* [PROBLEM TO WORK ON]:
So that nothing is lost, transcribe each line of the records exactly.
/---
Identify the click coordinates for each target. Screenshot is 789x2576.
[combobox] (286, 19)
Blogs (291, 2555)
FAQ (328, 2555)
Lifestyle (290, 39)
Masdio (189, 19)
\---
* [ANSWER SPACE]:
Identify the click coordinates for each target. Screenshot is 789x2576.
[combobox] (286, 19)
Blogs (291, 2555)
FAQ (328, 2555)
Lifestyle (290, 39)
Masdio (189, 19)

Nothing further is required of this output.